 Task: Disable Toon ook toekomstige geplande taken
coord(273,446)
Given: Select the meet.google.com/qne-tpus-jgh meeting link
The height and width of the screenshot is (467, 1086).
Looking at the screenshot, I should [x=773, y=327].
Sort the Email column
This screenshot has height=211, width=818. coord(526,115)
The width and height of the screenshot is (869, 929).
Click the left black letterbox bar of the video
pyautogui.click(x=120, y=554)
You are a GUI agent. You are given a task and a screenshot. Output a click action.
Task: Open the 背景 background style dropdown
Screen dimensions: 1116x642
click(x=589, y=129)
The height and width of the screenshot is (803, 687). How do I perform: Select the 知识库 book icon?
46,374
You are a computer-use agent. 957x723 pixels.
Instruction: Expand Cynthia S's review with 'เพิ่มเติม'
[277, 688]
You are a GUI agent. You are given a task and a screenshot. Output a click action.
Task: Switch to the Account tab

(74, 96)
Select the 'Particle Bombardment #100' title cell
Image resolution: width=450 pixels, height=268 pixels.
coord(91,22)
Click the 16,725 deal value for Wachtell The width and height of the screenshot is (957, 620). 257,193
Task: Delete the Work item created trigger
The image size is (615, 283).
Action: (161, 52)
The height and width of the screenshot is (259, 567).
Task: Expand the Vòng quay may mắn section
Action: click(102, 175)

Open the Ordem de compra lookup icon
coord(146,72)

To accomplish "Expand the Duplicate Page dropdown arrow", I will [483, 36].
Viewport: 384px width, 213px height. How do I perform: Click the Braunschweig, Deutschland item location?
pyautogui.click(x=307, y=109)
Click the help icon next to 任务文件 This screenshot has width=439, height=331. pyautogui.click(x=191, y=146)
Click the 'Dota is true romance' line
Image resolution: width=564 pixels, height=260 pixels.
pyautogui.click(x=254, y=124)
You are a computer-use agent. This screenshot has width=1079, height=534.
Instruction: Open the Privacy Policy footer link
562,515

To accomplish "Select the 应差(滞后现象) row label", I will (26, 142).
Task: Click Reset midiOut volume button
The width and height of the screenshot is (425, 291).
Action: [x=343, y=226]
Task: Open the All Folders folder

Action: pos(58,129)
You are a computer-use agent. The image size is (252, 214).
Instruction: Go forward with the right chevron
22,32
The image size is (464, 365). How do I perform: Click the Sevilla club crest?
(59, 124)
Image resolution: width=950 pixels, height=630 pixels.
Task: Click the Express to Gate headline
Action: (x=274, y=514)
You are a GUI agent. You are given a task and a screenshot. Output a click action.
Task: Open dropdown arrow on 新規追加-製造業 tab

Work required: Print out each line of the data exactly.

Reply:
 Task: Disable Toon ook toekomstige geplande taken
coord(273,446)
Given: Select the meet.google.com/qne-tpus-jgh meeting link
The height and width of the screenshot is (467, 1086).
Looking at the screenshot, I should [x=773, y=327].
Sort the Email column
This screenshot has height=211, width=818. coord(526,115)
The width and height of the screenshot is (869, 929).
Click the left black letterbox bar of the video
pyautogui.click(x=120, y=554)
You are a GUI agent. You are given a task and a screenshot. Output a click action.
Task: Open the 背景 background style dropdown
Screen dimensions: 1116x642
click(x=589, y=129)
The height and width of the screenshot is (803, 687). How do I perform: Select the 知识库 book icon?
46,374
You are a computer-use agent. 957x723 pixels.
Instruction: Expand Cynthia S's review with 'เพิ่มเติม'
[277, 688]
You are a GUI agent. You are given a task and a screenshot. Output a click action.
Task: Switch to the Account tab

(74, 96)
Select the 'Particle Bombardment #100' title cell
Image resolution: width=450 pixels, height=268 pixels.
coord(91,22)
Click the 16,725 deal value for Wachtell The width and height of the screenshot is (957, 620). 257,193
Task: Delete the Work item created trigger
The image size is (615, 283).
Action: (161, 52)
The height and width of the screenshot is (259, 567).
Task: Expand the Vòng quay may mắn section
Action: click(102, 175)

Open the Ordem de compra lookup icon
coord(146,72)

To accomplish "Expand the Duplicate Page dropdown arrow", I will [483, 36].
Viewport: 384px width, 213px height. How do I perform: Click the Braunschweig, Deutschland item location?
pyautogui.click(x=307, y=109)
Click the help icon next to 任务文件 This screenshot has width=439, height=331. pyautogui.click(x=191, y=146)
Click the 'Dota is true romance' line
Image resolution: width=564 pixels, height=260 pixels.
pyautogui.click(x=254, y=124)
You are a computer-use agent. This screenshot has width=1079, height=534.
Instruction: Open the Privacy Policy footer link
562,515

To accomplish "Select the 应差(滞后现象) row label", I will (26, 142).
Task: Click Reset midiOut volume button
The width and height of the screenshot is (425, 291).
Action: [x=343, y=226]
Task: Open the All Folders folder

Action: pos(58,129)
You are a computer-use agent. The image size is (252, 214).
Instruction: Go forward with the right chevron
22,32
The image size is (464, 365). How do I perform: Click the Sevilla club crest?
(59, 124)
Image resolution: width=950 pixels, height=630 pixels.
Task: Click the Express to Gate headline
Action: (x=274, y=514)
You are a GUI agent. You are given a task and a screenshot. Output a click action.
Task: Open dropdown arrow on 新規追加-製造業 tab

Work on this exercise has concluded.